Ну что ж, он попробует.
Пушкин вскочил на длинный стол, что стоял у окна, растянулся на нём, взял перо и бумагу…
Беги, сокройся от очей,
Цитеры слабая царица!
Где ты, где ты, гроза царей,
Свободы гордая певица?
Приди, сорви с меня венок.
Разбей изнеженную лиру…
Хочу воспеть свободу миру,
На тронах поразить порок.
Строки рождались как бы сами собой. Очевидно, они уже жили где-то в глубине его сознания и теперь лишь вырвались наружу. Это были уже не элегические вздохи.

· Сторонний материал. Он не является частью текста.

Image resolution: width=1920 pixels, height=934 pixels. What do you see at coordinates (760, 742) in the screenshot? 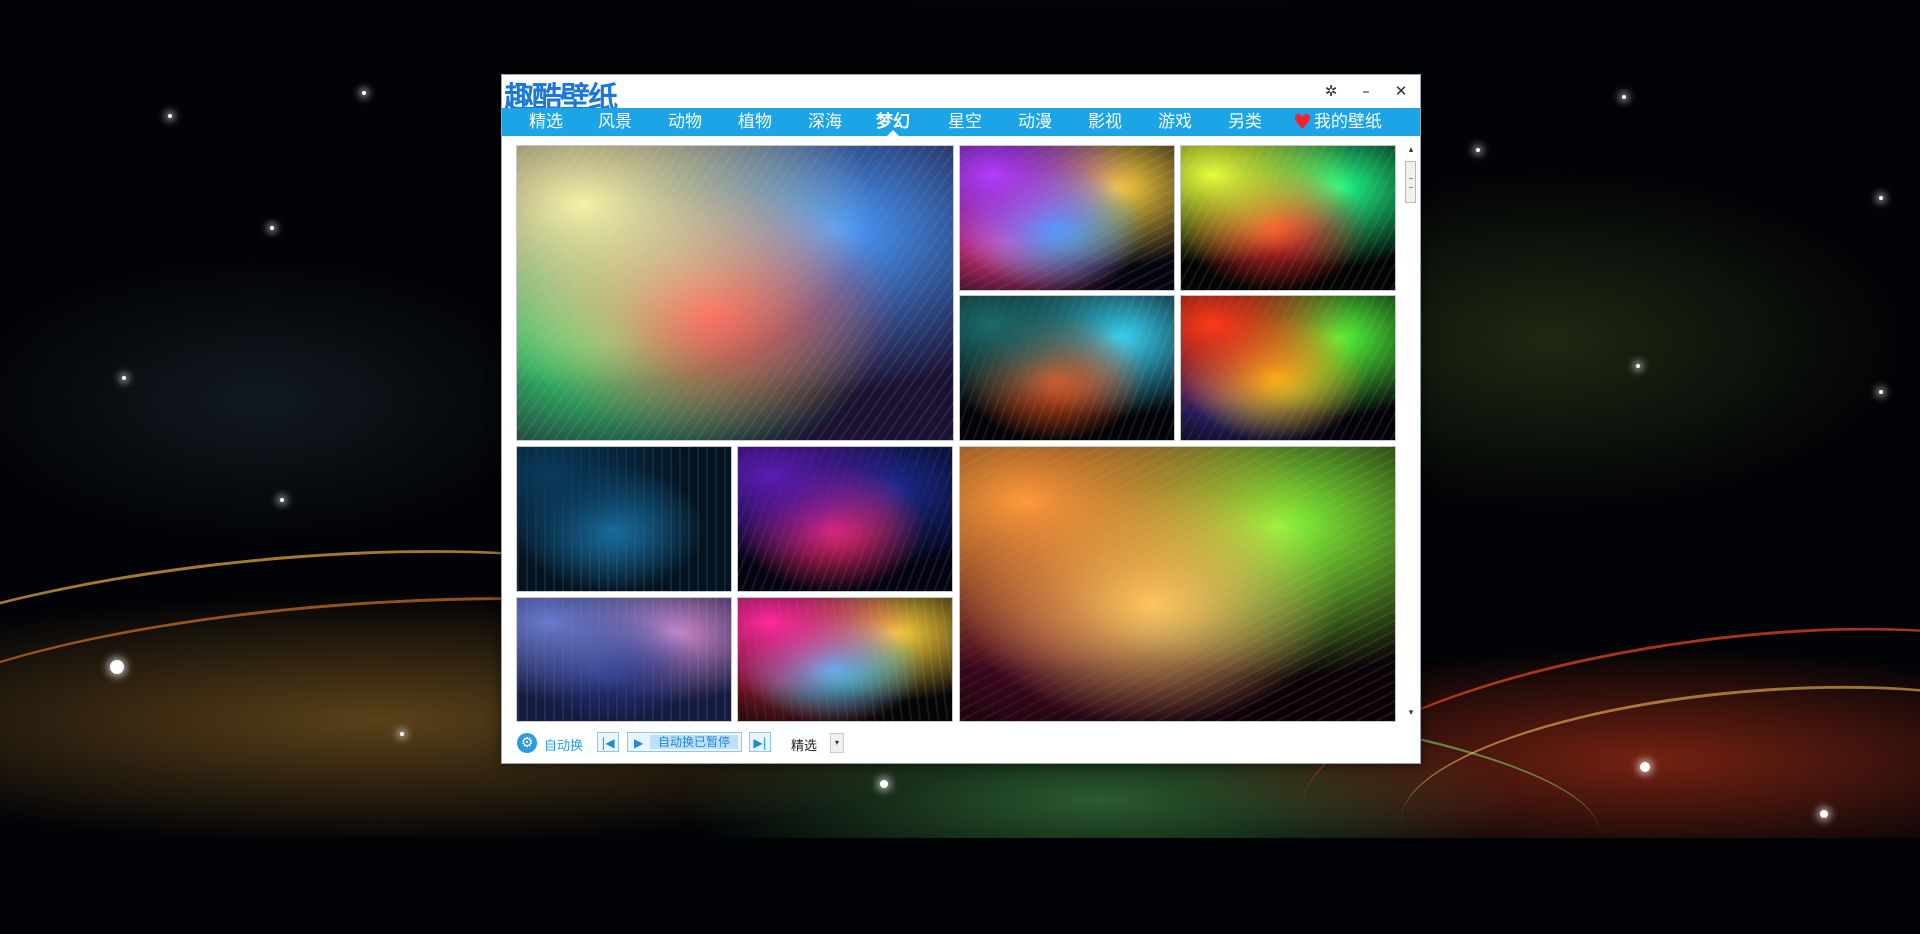
I see `next-button: ▶|` at bounding box center [760, 742].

Гнев и возмущение водили его пером. Чем он дольше писал, тем сильнее воодушевлялся. Им овладел тот знакомый душевный подъём, та наивысшая сосредоточенность, которая и есть вдохновение. Он писал, писал…
Увы! куда ни брошу взор —
Везде бичи, везде железы,
Законов гибельный позор,
Неволи немощные слезы;
Везде неправедная власть
В сгущённой мгле предрассуждений
Воссела — рабства грозный гений
И славы роковая страсть.
За каждой из этих строк стояла жизнь. Действительная жизнь Российской империи. Пушкин видел безжалостные лица господ, тиранящих своих крепостных, жадные руки властей, тянущиеся за взятками, и всюду — сверху донизу — всеобщее попрание законов.

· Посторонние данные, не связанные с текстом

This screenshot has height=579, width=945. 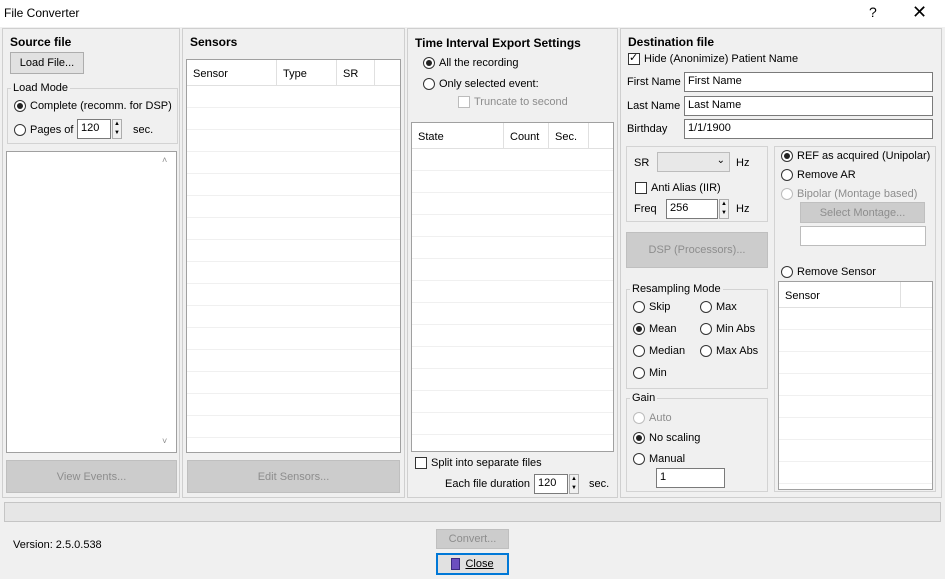 I want to click on auto-radio: Auto, so click(x=652, y=418).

Россия задыхалась в «сгущённой мгле предрассуждений», то есть предрассудков и религиозных суеверий.
Эта «сгущённая мгла» проникала и сюда, в квартиру братьев Тургеневых.
Бывая здесь, Пушкин постоянно слышал заунывное церковное пение, доносившееся со двора. Дом, где жили Тургеневы, принадлежал любимцу царя министру духовных дел и народного просвещения князю Голицыну. Александр Иванович, служа под начальством Голицына, получил в этом доме квартиру.

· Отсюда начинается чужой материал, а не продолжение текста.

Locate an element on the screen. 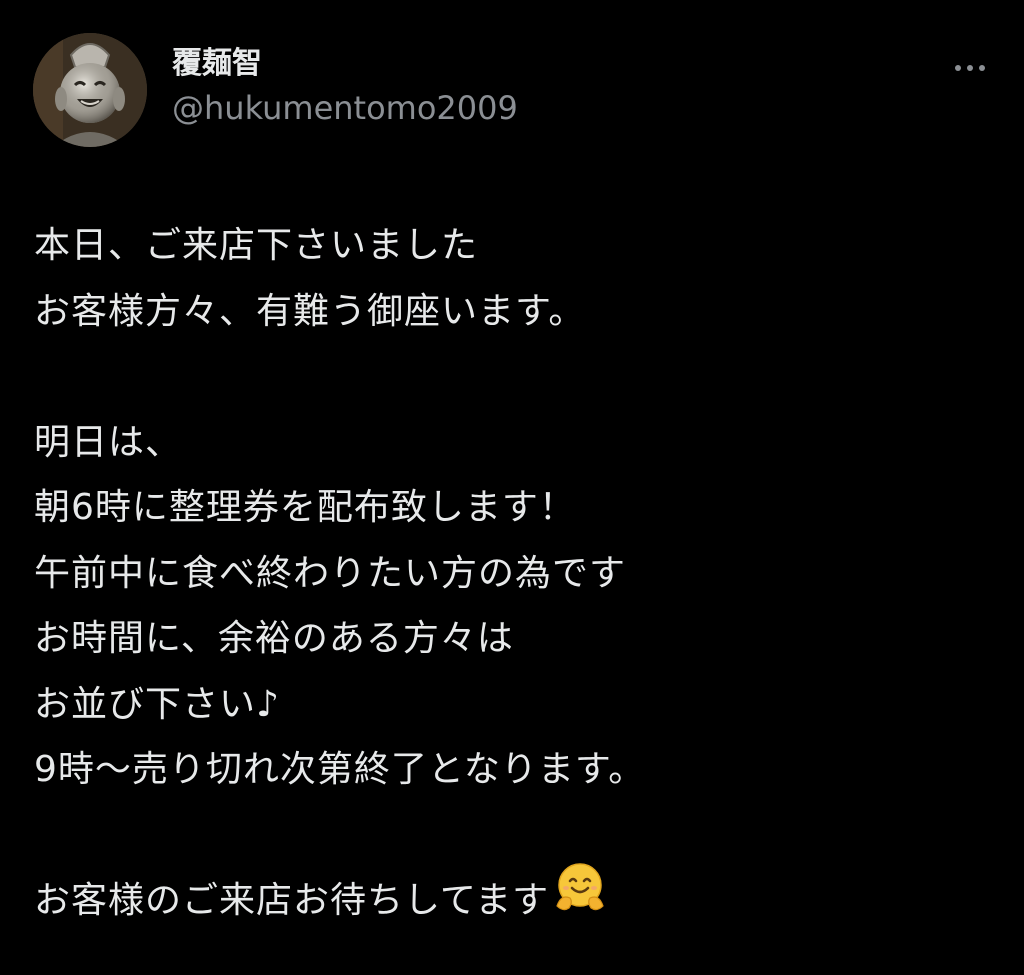 This screenshot has height=975, width=1024. tweet-line: 9時〜売り切れ次第終了となります。 is located at coordinates (340, 770).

Странное министерство, которое возглавлял Голицын, Карамзин метко назвал «министерством народного затмения».
«Затмевать» князь Голицын умел. «У князя Александра Николаевича, — рассказывал о нём Ф. Ф. Вигель, — была одна из тех камергерских пустопорожних голов, которые император Александр, наперекор природе и воспитанию, хотел непременно удобрить, вспахать, засеять деловыми государственными идеями. Это лужочки, которые весьма удобно покрываются цветами; но на неблагодарной почве их посади семена полезных овощей, и они почти всегда прорастут дурманом».
Александр I был не так наивен, как казалось Вигелю. Он прекрасно знал Голицына и знал, что тот, начальствуя одновременно над учёными и попами, заставит учёных подчиняться попам.
Министр просвещения был помешан на религии. В своём доме на Фонтанке он устроил настоящую церковь, богато украшенную и мрачную, где всё имело особый таинственный смысл. Отсюда и доносилось в квартиру Тургеневых церковное песнопение.